Williams promises reprieve for Hope Pastures residents

Published:Thursday | May 16, 2019 | 12:15 AMChristopher Serju/Gleaner Writer
Mayor Delroy Williams speaks during Tuesday’s sitting of the Kingston and St Andrew Municipal Corporation’s meeting.
Mayor Delroy Williams speaks during Tuesday’s sitting of the Kingston and St Andrew Municipal Corporation’s meeting.

After years of suffering pounding night noises as a result of entertainment events on the grounds of the Hope Royal Botanic Gardens, home to the Hope Zoo, residents of Hope Pastures who have long complained about the failure of police to enforce the Noise Abatement Act are to set to get a reprieve in short order.

Mayor Delroy Williams gave this assurance during Tuesday’s monthly sitting of the Kingston and St Andrew Municipal Corporation, downtown Kingston.

“On record today, we have to review each application for amusement licences for the Hope Gardens or the Hope Zoo. I don’t believe we can do otherwise, Williams said.

“So we have taken a decision that every request for an event for the zoo or Hope Gardens must be (taken) here. It can’t be that people just approve it. So we have to look at it … . We have to review each application for amusement licences for the Hope Gardens or the Hope Zoo. I don’t believe we can do otherwise,” Williams disclosed.

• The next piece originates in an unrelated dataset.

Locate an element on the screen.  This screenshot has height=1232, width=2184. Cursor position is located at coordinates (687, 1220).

He added: “I was surprised when I was told that there was an event for Mother’s Day at Hope Gardens, which is the day before a working day, the day before Monday, but still Mother’s Day at the Hope Gardens and it was a huge event,” the mayor added. He explained that this followed a meeting with residents of Hope Pastures, following their failed efforts to get any redress under the Noise Abatement Act of 1997, enforcement of which facilitates legal measures to control noise caused by amplified sound and other specified equipment.

Under the act, entertainment sessions must end at midnight on weekday and at 2 a.m. on weekends, but the police have been caught in the crossfire from residents denied a good night’s rest and promoters bent on maximising their profits.

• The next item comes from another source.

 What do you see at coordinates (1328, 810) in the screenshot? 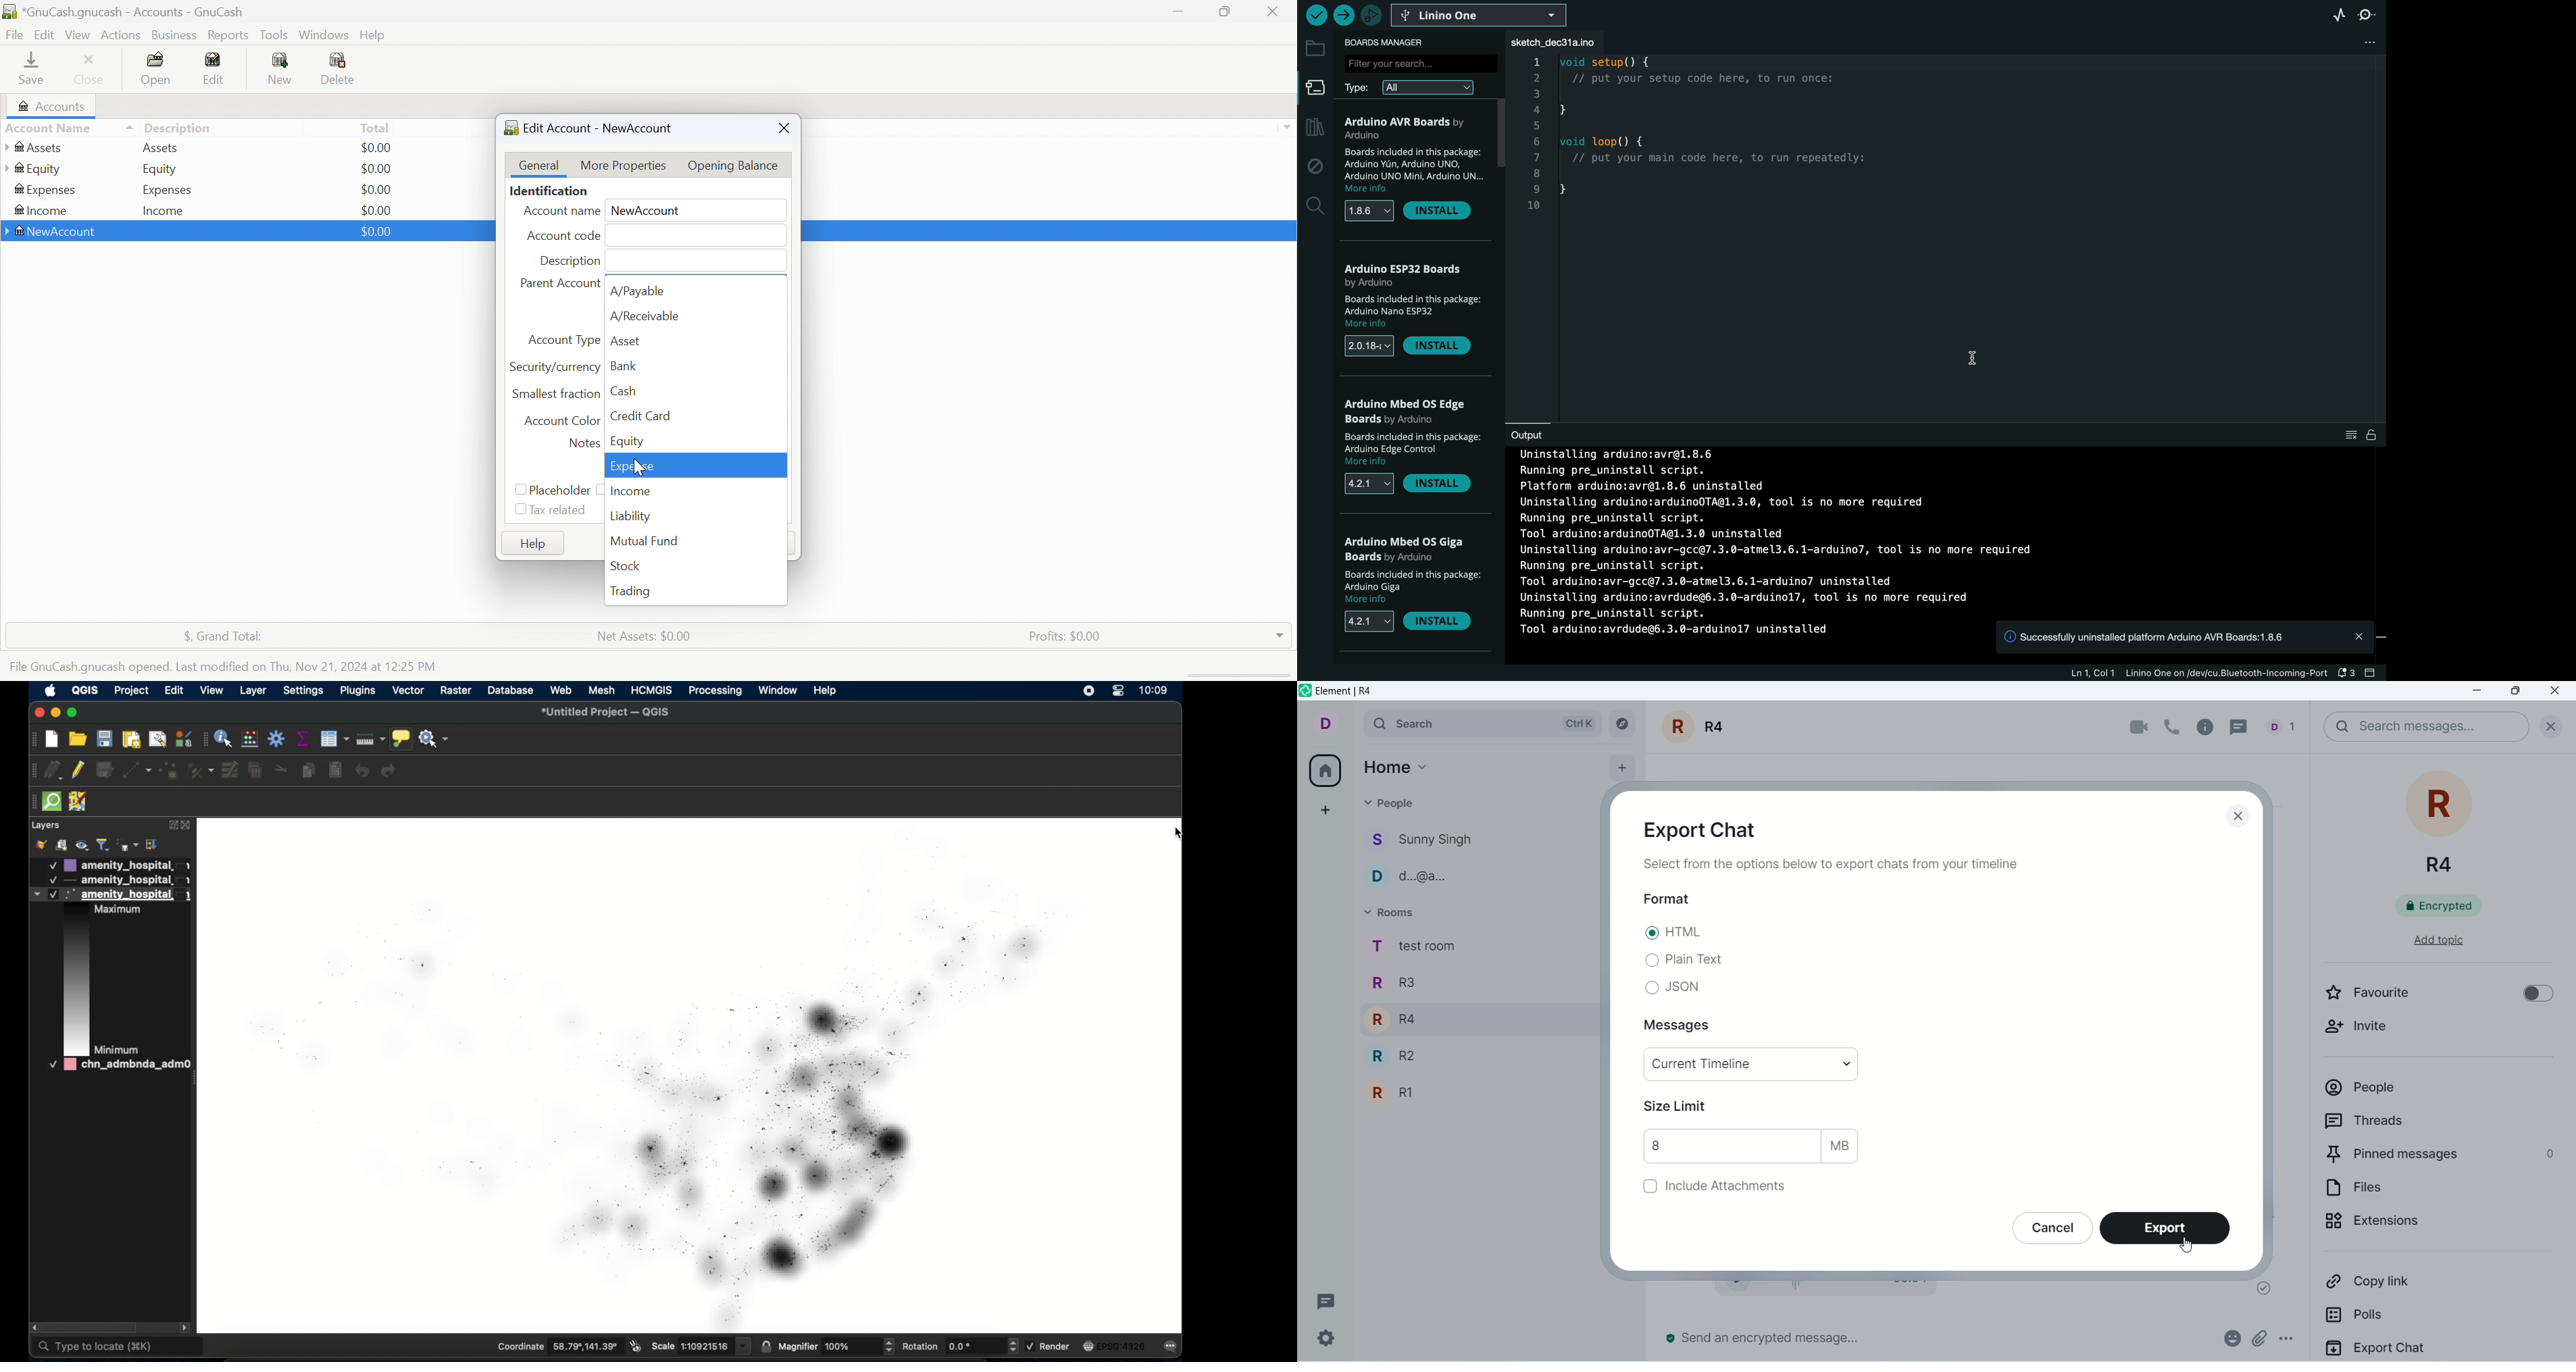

Williams made it very clear that the council was well aware of the value of the entertainment industry as a critical pillar of growth for the economy, but that this must be balanced against the rights of people domiciled in zoned residential areas.

“We are supporting events promotion and events within the city, we are on record as doing so, but at the same time, we still have to do it within a structured way, an ordered way. We have to take into consideration our residents, it can’t be a free for all where events are just right across, anywhere, anytime,” he said.

Meanwhile, in endorsing the decision to provide a well-deserved respite for Hope Pastures residents, People’s National Party councillor for the Papine division, Venesha Phillips, called for this courtesy to be extended to residents across the length and breadth of Jamaica.

“I’m just saying that when we take decisions about noise abatement, we must make sure that we are doing it from place of balance. Because if what we are talking about, as referenced by some councillors, and the impact on our health in terms of our ears and what that could do to the hearing, whether it is that you live uptown or downtown, it has the same effect on you. I also believe that we take for granted that if people live in certain areas, it is almost accepted or they’ve become used to having the noise and so it is okay. No, if we are regulating how our amusement licences should be operated, then we must take into consideration that the same things that affect someone in one of the more affluent areas will affect someone in the inner-city area. And that should, of course, be at centre when we come to make decisions,” she told The Gleaner.

Kenneth Benjamin, chairman of the board of directors of the Hope Zoo Park Foundation, which operates the zoo, told The Gleaner that it is a separate entity from the gardens which is run by another not-for-profit organisation.

He explained that the foundation is well aware of its social responsibility and has been operating within the law and would do nothing to cause distress to its neighbours or the animals.

“We sometimes send out people by car or on foot to check the noise level and make adjustments where necessary,” he said.

In addition, decibel checkers are used to ensure that the noise level is well within the legal limits.